² Die Postauto AG koordiniert die Durchführung der vorrangigen Transporte auf der Strasse, auf dem Wasser und durch Seilbahnen mit den anderen konzessionierten Transportunternehmen für den regionalen öffentlichen Personenverkehr und den öffentlichen Ortsverkehr, insbesondere bezüglich der Transportkapazitäten und der Fahrpläne.
³ Die VMZ koordiniert die vorrangigen Transporte auf dem Nationalstrassennetz zusammen mit den Kantonen, den Gemeinden und der Armee.
Art. 22 Prioritäten
¹ Reichen die Trassen, die Transportmittel oder das Personal für die Durchführung der vorrangigen Transporte nicht aus, so entscheidet das BAV nach Rücksprache mit allen Beteiligten über die Prioritäten.
² Die Trassenvergabestelle teilt die Trassen gestützt auf die Entscheidung des BAV über die Prioritäten zu. Sie kann den Eisenbahnverkehrsunternehmen bereits zugeteilte Trassen entziehen.
³ Vorbehalten bleibt die Entscheidungsbefugnis:
a. der Armee im Fall von Landesverteidigung;
b. des oder der Delegierten für wirtschaftliche Landesversorgung in einer schweren Mangellage.
Art. 23 Vergütung
¹ Die anordnende Stelle vergütet den Unternehmen die besonderen Leistungen die bei vorrangigen Transporten erbracht werden.

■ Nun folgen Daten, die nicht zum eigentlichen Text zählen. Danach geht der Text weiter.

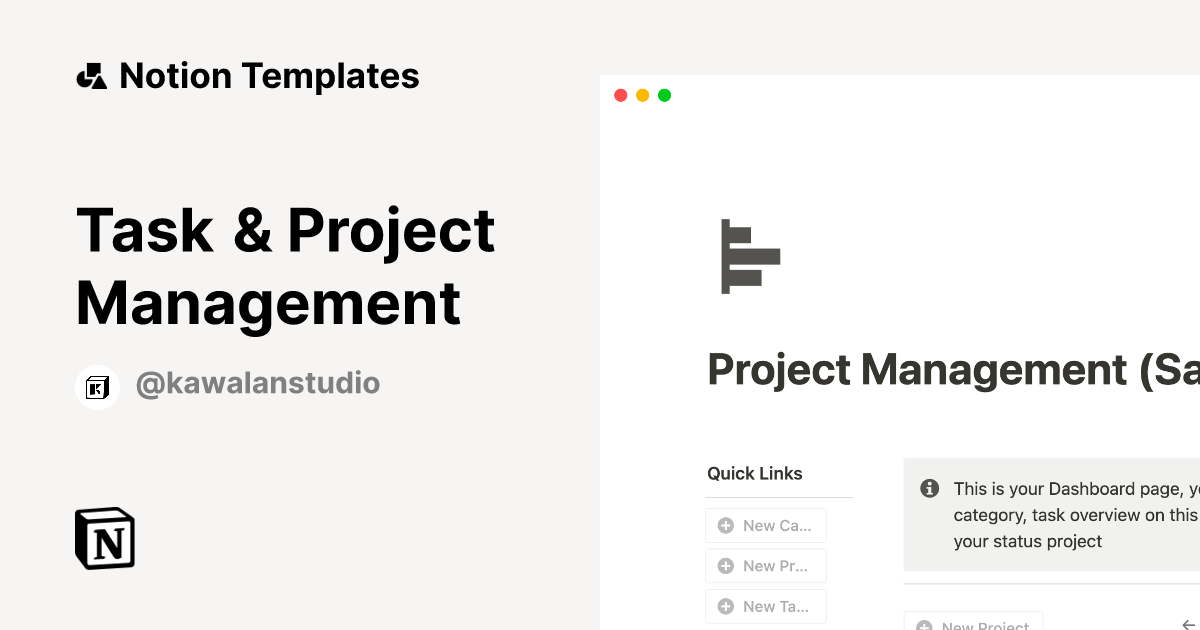The image size is (1200, 630).
Task: Click the large Notion cube icon
Action: [x=104, y=538]
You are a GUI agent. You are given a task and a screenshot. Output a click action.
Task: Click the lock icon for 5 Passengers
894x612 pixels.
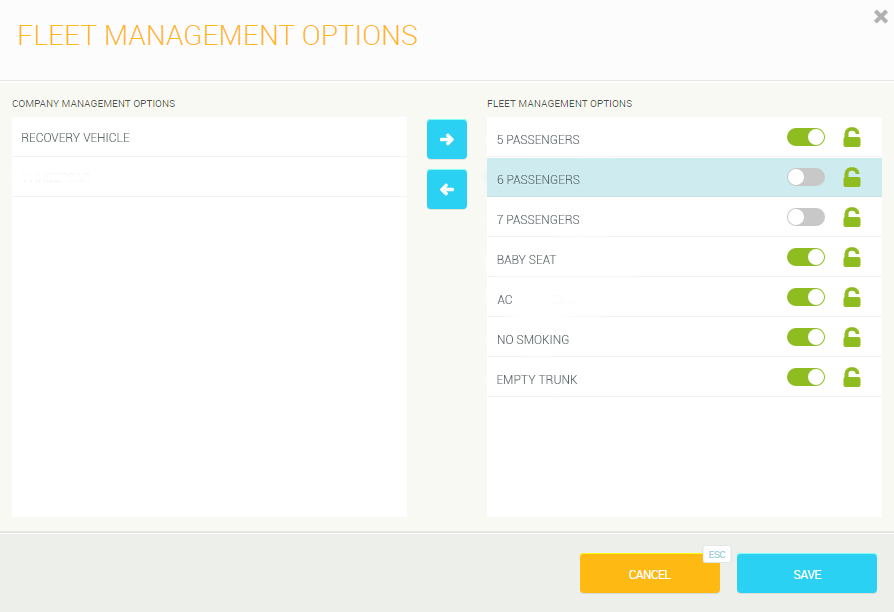click(851, 138)
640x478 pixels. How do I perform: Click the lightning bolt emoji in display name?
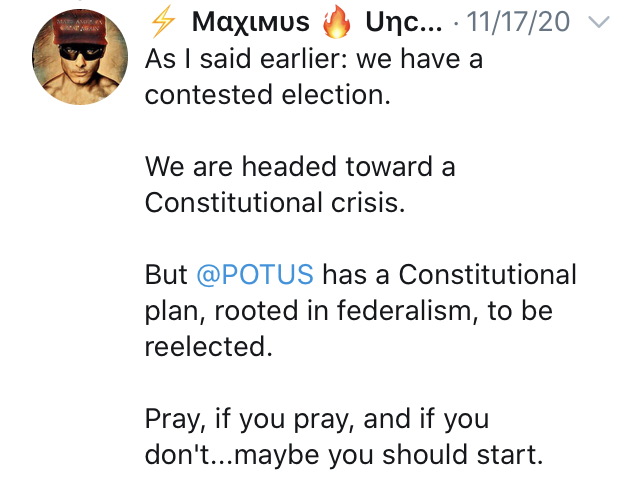coord(163,22)
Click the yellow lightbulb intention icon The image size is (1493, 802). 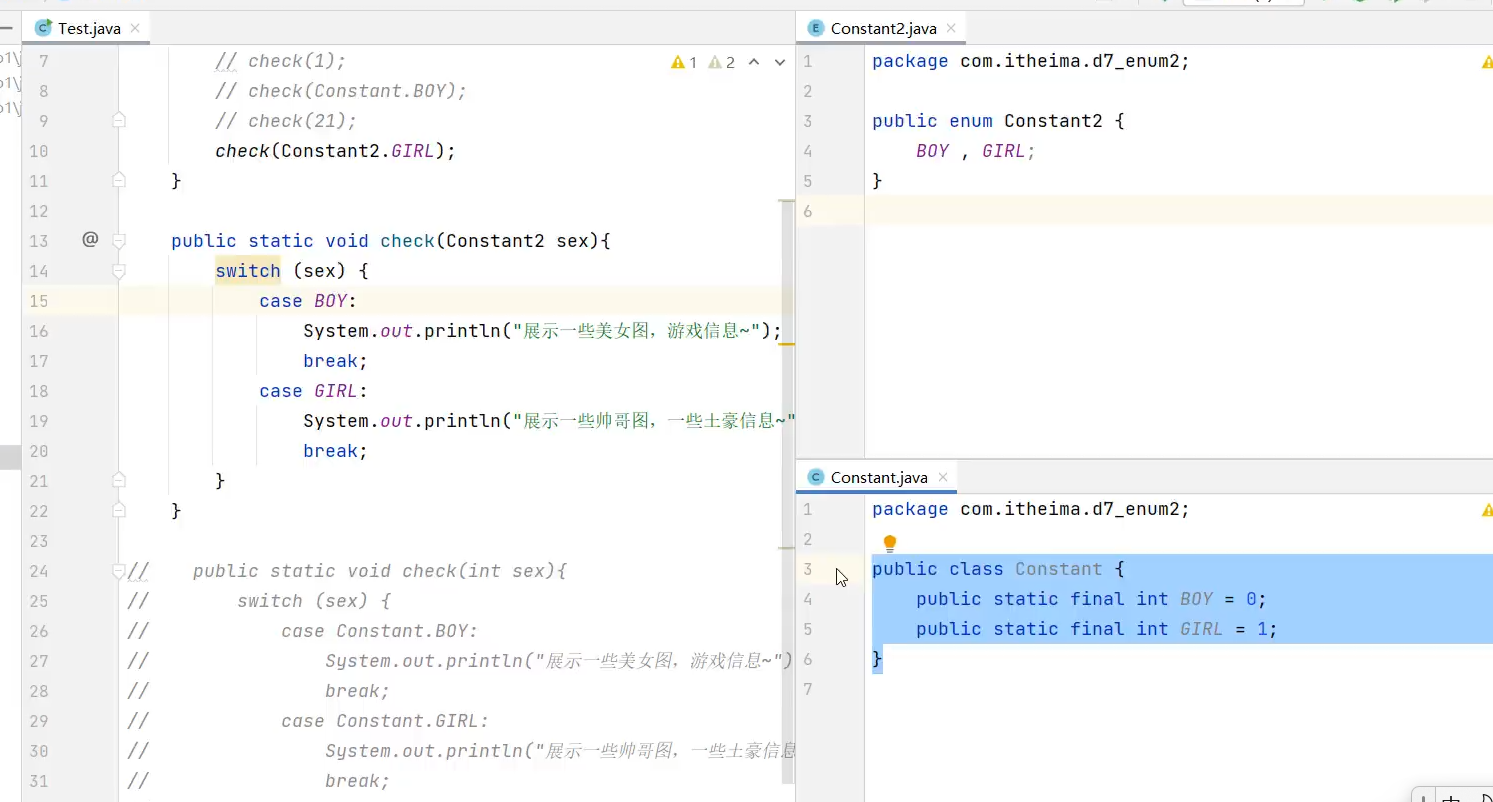click(889, 544)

² Vorbehalten bleibt die Kostentragung durch den Bund im Fall von Landesverteidigung und bei Militärtransporten.
³ Im Fall der Anordnung von Bewirtschaftungsmassnahmen der wirtschaftlichen Landesversorgung gelten die Bestimmungen des LVG.

6. Abschnitt: Schlussbestimmungen

Art. 24 Aufhebung anderer Erlasse
Aufgehoben werden:
a. die Verordnung vom 18. Mai 2016¹⁰ über die Koordination des Verkehrswesens im Hinblick auf Ereignisfälle;
b. die Verordnung vom 28. August 2019¹¹ über vorrangige Transporte in Ausnahmesituationen.
¹⁰ [ AS 2016 1667 ]
¹¹ [ AS 2019 2823 ]
Art. 25 Inkrafttreten
Diese Verordnung tritt am 1. August 2024 in Kraft.